Education policy – Let’s restore teachers’ sense of agency
The past five decades in education has seen a steady diminishing of teachers’ agency and autonomy, observes Dr Shirley Lawes. Could it be the reduction of teachers to curriculum deliverers/technicians that, in part, explains why a radically moralistic Critical Social Justice ideology appeals to some?
When I started teaching in the early 1970s, there was no National Curriculum, no Ofsted inspections and no league tables. The school leaving age had only just been raised to 16.
Recent reforms had seen the education system largely abandon selection at the age of 11, reflecting concerns by the policymakers of the day that the inequalities emerging from said system over the previous 25 years had to be addressed.
Instead, comprehensive education would establish a more egalitarian system – though this presented a huge challenge to teachers, who suddenly found themselves having to inspire and enthuse children from diverse backgrounds with wildly divergent abilities and attitudes towards education.
Foundation disciplines
It was an exciting time to be entering teaching. I’d undertaken a three-year ‘Certificate in Education’ course at a polytechnic, which endeavoured to make students think about the meaning and purpose of education in this new era through ‘foundation disciplines’ – namely the philosophy, sociology, history and psychology of education.
Besides this introduction to education theory, we also studied a specialist subject (mine being French) and spent one term each year studying teaching practice under the supervision of a teacher in school and a college tutor.
Taken together, this Cert. Ed. qualification was sometimes considered inferior to the PGCE, since the subject knowledge component wasn’t directly comparable to what students might attain through studying for a university Honours Degree.
For many years, I was therefore reluctant to admit that I’d ‘only’ completed a Cert.Ed course, and subsequently gained additional qualifications to try and achieve parity with my graduate colleagues.
Spirit of hope
Now, after more than 50 years of school/college teaching, university tutoring and leading PGCE courses, I’m convinced that teacher education has been reduced to a technical process narrowly focused on producing compliant, conformist practitioners.
The professional status of teachers is now limited to ‘delivery’ of a pre-set curriculum. At the same time, their roles have become increasingly concerned with social, rather than intellectual development.
Teachers complain that they feel like social workers, their jobs increasingly revolving around testing and accountability, and subject to conditions of service that are ever more onerous and less secure. The teaching profession has lost its sense of agency.
The profession I entered in 1972 was quite different.

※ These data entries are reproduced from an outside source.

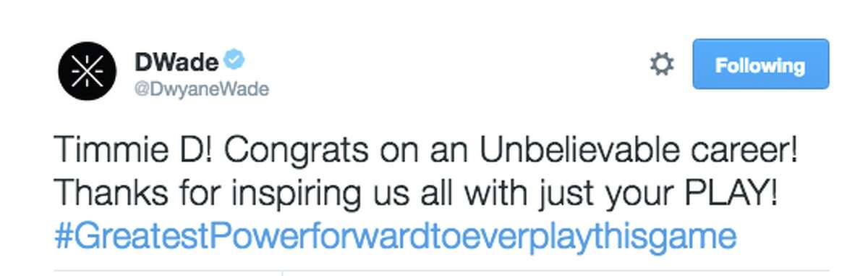Open the @DwyaneWade handle
868x276 pixels.
202,89
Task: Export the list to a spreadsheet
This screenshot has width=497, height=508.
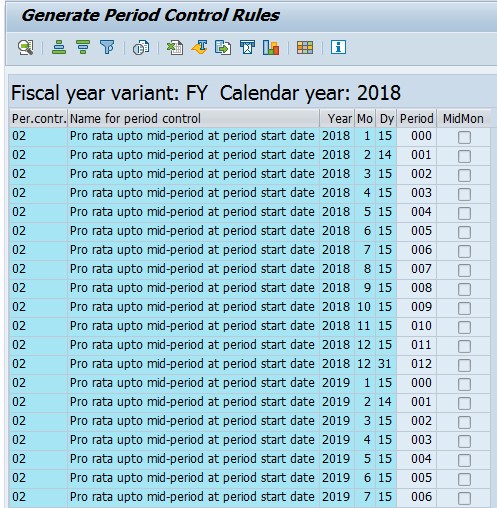Action: point(175,48)
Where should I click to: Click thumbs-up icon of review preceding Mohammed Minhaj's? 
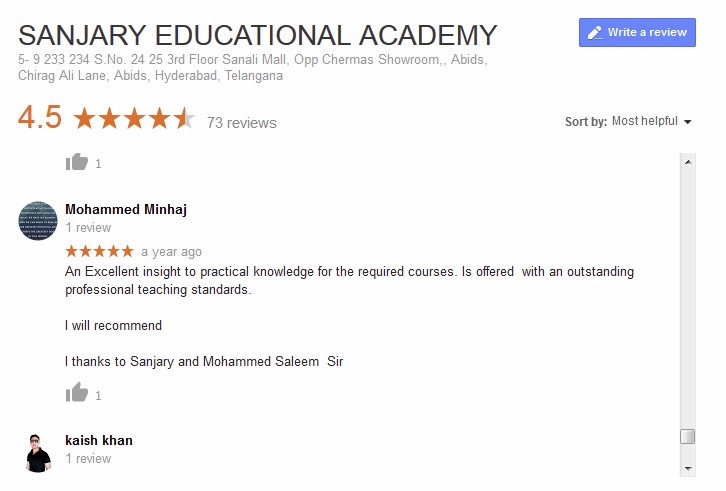click(77, 162)
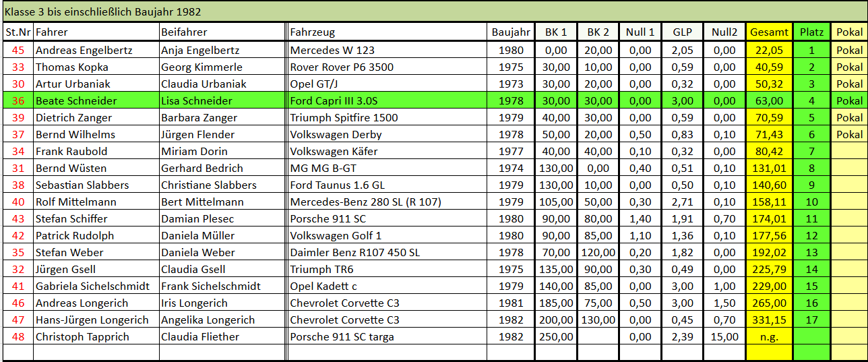Select the highlighted Beate Schneider cell

point(76,100)
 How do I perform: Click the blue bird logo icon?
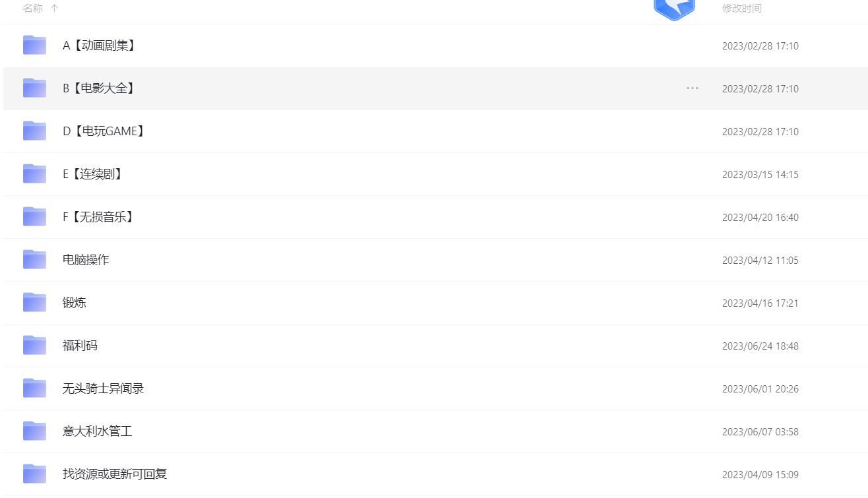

One with many problems, yes – but it seemed back then that there was at least an implicit understanding of the inherent value and purpose of education, and a spirit of hope, in marked contrast to the despair I see around me now.
I can remember being full of enthusiasm at the prospect of my burgeoning career, and being left to largely make my own way in what was a fairly difficult comprehensive school struggling to establish itself in a brave new world. Subject teachers at the time had more freedom to teach how and what they liked, and to experiment – though of course, this wasn’t always done in the best interests of providing a ‘broad and balanced’ education, and mistakes were made.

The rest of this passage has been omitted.